Re: [PATCH v2 2/2] mm: fix initialization of struct page for holes in memory layout

Mike Rapoport <rppt@xxxxxxxxxx> · Wed, 6 Jan 2021 10:05:53 +0200

On Tue, Jan 05, 2021 at 01:45:37PM -0500, Qian Cai wrote:
> On Tue, 2021-01-05 at 10:24 +0200, Mike Rapoport wrote:
> > Hi,
> > 
> > On Mon, Jan 04, 2021 at 02:03:00PM -0500, Qian Cai wrote:
> > > On Wed, 2020-12-09 at 23:43 +0200, Mike Rapoport wrote:
> > > > From: Mike Rapoport <rppt@xxxxxxxxxxxxx>
> > > > 
> > > > Interleave initialization of pages that correspond to holes with the
> > > > initialization of memory map, so that zone and node information will be
> > > > properly set on such pages.
> > > > 
> > > > Fixes: 73a6e474cb37 ("mm: memmap_init: iterate over memblock regions
> > > > rather
> > > > that check each PFN")
> > > > Reported-by: Andrea Arcangeli <aarcange@xxxxxxxxxx>
> > > > Signed-off-by: Mike Rapoport <rppt@xxxxxxxxxxxxx>
> > > 
> > > Reverting this commit on the top of today's linux-next fixed a crash while
> > > reading /proc/kpagecount on a NUMA server.
> > 
> > Can you please post the entire dmesg?
> 
> http://people.redhat.com/qcai/dmesg.txt
> 
> > Is it possible to get the pfn that triggered the crash?
> 
> Do you have any idea how to convert that fffffffffffffffe to pfn as it is always
> that address? I don't understand what that address is though. I tried to catch
> it from struct page pointer and page_address() without luck.
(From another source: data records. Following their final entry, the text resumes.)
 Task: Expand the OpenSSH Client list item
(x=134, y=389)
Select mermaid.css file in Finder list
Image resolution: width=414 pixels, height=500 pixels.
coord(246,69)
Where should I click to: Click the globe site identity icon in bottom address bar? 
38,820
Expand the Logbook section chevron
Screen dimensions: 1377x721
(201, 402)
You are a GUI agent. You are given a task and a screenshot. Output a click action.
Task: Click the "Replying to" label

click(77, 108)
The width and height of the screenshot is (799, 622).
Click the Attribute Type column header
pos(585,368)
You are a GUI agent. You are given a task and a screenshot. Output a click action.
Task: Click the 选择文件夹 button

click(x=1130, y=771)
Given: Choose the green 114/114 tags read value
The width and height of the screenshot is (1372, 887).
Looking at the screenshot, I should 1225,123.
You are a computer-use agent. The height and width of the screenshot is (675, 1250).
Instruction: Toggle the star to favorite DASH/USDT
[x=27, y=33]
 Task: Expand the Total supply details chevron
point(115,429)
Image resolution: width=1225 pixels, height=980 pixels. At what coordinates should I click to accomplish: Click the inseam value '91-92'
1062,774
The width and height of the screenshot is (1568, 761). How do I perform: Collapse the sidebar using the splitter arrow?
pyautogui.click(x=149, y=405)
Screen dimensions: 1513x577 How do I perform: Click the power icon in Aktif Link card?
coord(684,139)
I think we trigger PF_POISONED_CHECK() in PageSlab(), then fffffffffffffffe
is "accessed" from VM_BUG_ON_PAGE().

It seems to me that we are not initializing struct pages for holes at the node
boundaries because zones are already clamped to exclude those holes.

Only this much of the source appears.